Try it - From the first line to the last, reproduce the records below exactly, omitting any picture.

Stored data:
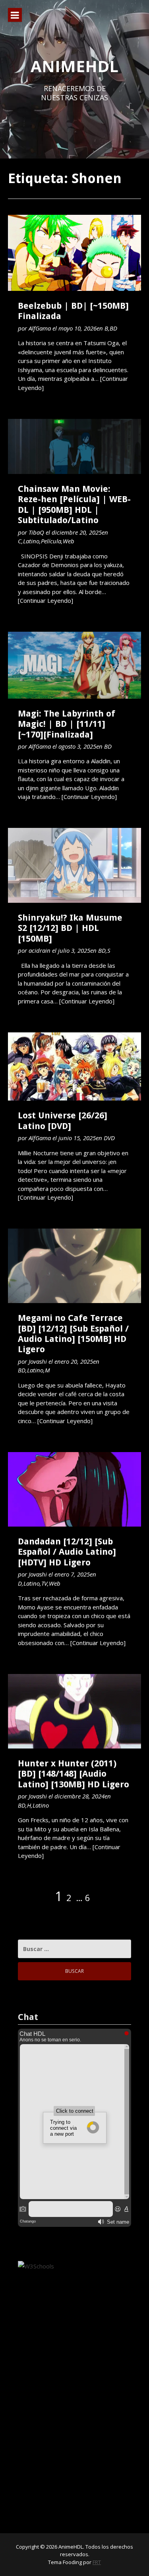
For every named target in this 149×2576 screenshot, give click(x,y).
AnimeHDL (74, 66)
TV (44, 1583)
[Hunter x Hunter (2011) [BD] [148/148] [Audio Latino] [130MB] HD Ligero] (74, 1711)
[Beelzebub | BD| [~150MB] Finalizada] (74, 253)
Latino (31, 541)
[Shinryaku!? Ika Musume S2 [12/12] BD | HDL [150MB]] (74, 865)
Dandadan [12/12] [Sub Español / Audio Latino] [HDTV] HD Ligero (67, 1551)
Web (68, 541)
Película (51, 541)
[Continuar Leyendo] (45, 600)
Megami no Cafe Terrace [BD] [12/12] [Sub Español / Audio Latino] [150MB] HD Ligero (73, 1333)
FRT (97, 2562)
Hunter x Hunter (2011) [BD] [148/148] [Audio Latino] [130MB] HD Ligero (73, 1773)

Answer area -
For every named target in this 149×2576 screenshot, give click(x,y).
AnimeHDL (74, 66)
TV (44, 1583)
[Hunter x Hunter (2011) [BD] [148/148] [Audio Latino] [130MB] HD Ligero] (74, 1711)
[Beelzebub | BD| [~150MB] Finalizada] (74, 253)
Latino (31, 541)
[Shinryaku!? Ika Musume S2 [12/12] BD | HDL [150MB]] (74, 865)
Dandadan [12/12] [Sub Español / Audio Latino] [HDTV] HD Ligero (67, 1551)
Web (68, 541)
Película (51, 541)
[Continuar Leyendo] (45, 600)
Megami no Cafe Terrace [BD] [12/12] [Sub Español / Audio Latino] [150MB] HD Ligero (73, 1333)
FRT (97, 2562)
Hunter x Hunter (2011) [BD] [148/148] [Audio Latino] [130MB] HD Ligero (73, 1773)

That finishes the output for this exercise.